L’analogia che usa Erickson è quella di un uomo che vuole cambiare il corso di un fiume. Se lo contrasta e cerca di fermarlo, il fiume potrà facilmente superare o aggirare l’ostacolo, ma se l’uomo ne "accetta" la forza e la devia in una nuova direzione, la corrente del fiume finirà per scavarsi un nuovo letto.

Perché l’ansia scatta quando si sente di "non avere il controllo": in parte predisposizione genetica, esperienze vissute, turbolenze sociali. Un’escalation di pensieri negativi, addirittura catastrofici. Ma quale controllo? Su cosa poi?

Alt: fermarsi e fare la conta di quelle cose che dipendono da noi e quelle che esistono senza essere in nostro potere. Convogliare gli sforzi sulle prime ed economizzare sulle altre. L’ansia del mondo non può diventare la nostra.
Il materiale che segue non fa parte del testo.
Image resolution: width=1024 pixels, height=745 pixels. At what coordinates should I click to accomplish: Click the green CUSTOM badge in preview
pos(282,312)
In poche parole: se sbagli, non fermarti. Questa è l’opportunità (paradossale?) di avere un sintomo. Ascoltarlo, farne esperienza autentica. Da leggersi come lo sforzo che un sistema sta compiendo per massimizzare o minimizzare un particolare comportamento. Inutile allora forzare, costringersi a sradicarlo a tutti i costi: se ne presenterebbe un altro. Fare invece un passo indietro: lasciare alla nostra capacità di autoguarigione. E magari affidarsi a chi è un esperto in materia.

 

Singing in the rain: contrastare la depressione stagionale.

Ingialliscono le foglie e i colori della personalità impallidiscono: con la depressione stagionale si avverte una riduzione progressiva della performance generale, una sorta di rallentamento delle emozioni e della carica vitale. Ci si può sentire più poveri emotivamente, più vuoti spiritualmente: più scarni, più aridi.

Fermarsi. Pensare semplicemente che ci stanno momenti e passaggi emozionali alti e bassi; che la vita è complessa, sfaccettata, transitoria. Ma ci sono cose belle da fare e tempi evolutivi. Letture e passioni da far nascere e grazie alle quali stimolare la fantasia creativa. Contesti, personali e professionali, di energia che circola, di feed-back positivi, di relazioni piene di significato.

E la possibilità di fare un percorso per se’ che focalizzi (anche) sull’umore e le cause più profonde che lo destabilizzano. Piove, ma si può imparare ad aprire l’ombrello.